╭─ Quoted passage

Game-changing Soho bar Milk & Honey, one of the first speakeasy-inspired bars in London, shook its last cocktails on Saturday night after 18 years in business.
Set over three floors, the booth-filled members’ bar became a Soho institution after opening in 2002, staying open until 3am six nights a week.
Open to non-members with bookings before 11pm, the Soho spot was the London outpost of the New York original, founded by Sasha Petraske.
Ahead of the curve, with its clandestine atmosphere and classic cocktails, it inspired a legion of speakeasy-style spin-offs across London in the early noughties.
Owner Jonathan Downey broke the news of the closure on Twitter last week, revealing that the bar’s final six staff members had lost their jobs as a result.
“We’ve got two more nights of drastically reduced trading at Milk & Honey and then, after over 18 years in Soho, we’re closing for good,” he wrote.
Downey had hoped to keep the bar open until Christmas, but the recent 10pm curfew put in place from last Thursday by the UK government to try to stem the rising tide of coronavirus cases “killed us off”, Downey said.
The bar shook its last cocktails on Saturday night. Having relied on late evening business, the 10pm curfew made the bar’s business model no longer viable.
Downey had campaigned for a rent freeze while Milk & Honey was forced to close during lockdown earlier this year, but was unsuccessful in his plight, despite having paid nearly £4 million in rent since signing the lease on the Poland Street venue.

╰─
╭─ Record extracts

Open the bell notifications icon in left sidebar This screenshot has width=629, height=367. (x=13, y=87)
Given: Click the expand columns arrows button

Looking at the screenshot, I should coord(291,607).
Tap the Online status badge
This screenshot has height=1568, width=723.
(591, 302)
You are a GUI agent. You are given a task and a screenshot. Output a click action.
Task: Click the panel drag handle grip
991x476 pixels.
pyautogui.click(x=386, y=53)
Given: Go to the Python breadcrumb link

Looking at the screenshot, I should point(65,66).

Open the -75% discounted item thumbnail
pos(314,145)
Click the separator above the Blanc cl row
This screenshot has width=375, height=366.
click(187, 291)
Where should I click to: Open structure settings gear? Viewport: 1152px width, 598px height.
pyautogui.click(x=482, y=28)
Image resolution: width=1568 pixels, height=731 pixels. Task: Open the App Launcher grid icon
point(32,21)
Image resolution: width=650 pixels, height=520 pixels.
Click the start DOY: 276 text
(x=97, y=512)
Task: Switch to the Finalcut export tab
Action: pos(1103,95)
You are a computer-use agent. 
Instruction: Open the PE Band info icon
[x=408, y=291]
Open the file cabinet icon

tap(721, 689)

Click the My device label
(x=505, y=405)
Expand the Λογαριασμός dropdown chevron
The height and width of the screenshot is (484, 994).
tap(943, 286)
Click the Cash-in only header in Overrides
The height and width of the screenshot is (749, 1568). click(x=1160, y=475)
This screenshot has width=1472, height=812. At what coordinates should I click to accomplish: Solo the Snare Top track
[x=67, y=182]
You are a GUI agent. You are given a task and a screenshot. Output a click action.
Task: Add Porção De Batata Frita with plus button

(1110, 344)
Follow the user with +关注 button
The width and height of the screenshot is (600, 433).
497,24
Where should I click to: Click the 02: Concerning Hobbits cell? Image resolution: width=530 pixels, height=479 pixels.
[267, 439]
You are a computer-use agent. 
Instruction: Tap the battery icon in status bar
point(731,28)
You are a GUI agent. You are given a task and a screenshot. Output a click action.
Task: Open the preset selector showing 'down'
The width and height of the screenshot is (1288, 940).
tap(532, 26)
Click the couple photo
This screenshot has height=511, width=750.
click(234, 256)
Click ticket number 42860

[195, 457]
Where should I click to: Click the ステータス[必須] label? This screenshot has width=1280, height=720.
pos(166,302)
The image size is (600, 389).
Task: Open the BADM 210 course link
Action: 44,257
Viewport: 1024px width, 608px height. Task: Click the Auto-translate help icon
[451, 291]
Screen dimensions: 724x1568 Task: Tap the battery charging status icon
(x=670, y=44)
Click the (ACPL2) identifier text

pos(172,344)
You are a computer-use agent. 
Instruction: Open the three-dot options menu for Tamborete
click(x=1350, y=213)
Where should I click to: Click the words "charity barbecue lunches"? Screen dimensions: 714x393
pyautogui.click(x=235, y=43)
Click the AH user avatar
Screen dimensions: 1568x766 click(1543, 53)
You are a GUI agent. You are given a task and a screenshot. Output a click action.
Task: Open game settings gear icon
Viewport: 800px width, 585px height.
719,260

╰─

Exercise goal
Rewrite the stretch of the article on the closing of Milk & Honey from "Game-changing Soho bar" through "nights a week.", changing "booth-filled" to "candlelit".

Output of the task
Game-changing Soho bar Milk & Honey, one of the first speakeasy-inspired bars in London, shook its last cocktails on Saturday night after 18 years in business.
Set over three floors, the candlelit members’ bar became a Soho institution after opening in 2002, staying open until 3am six nights a week.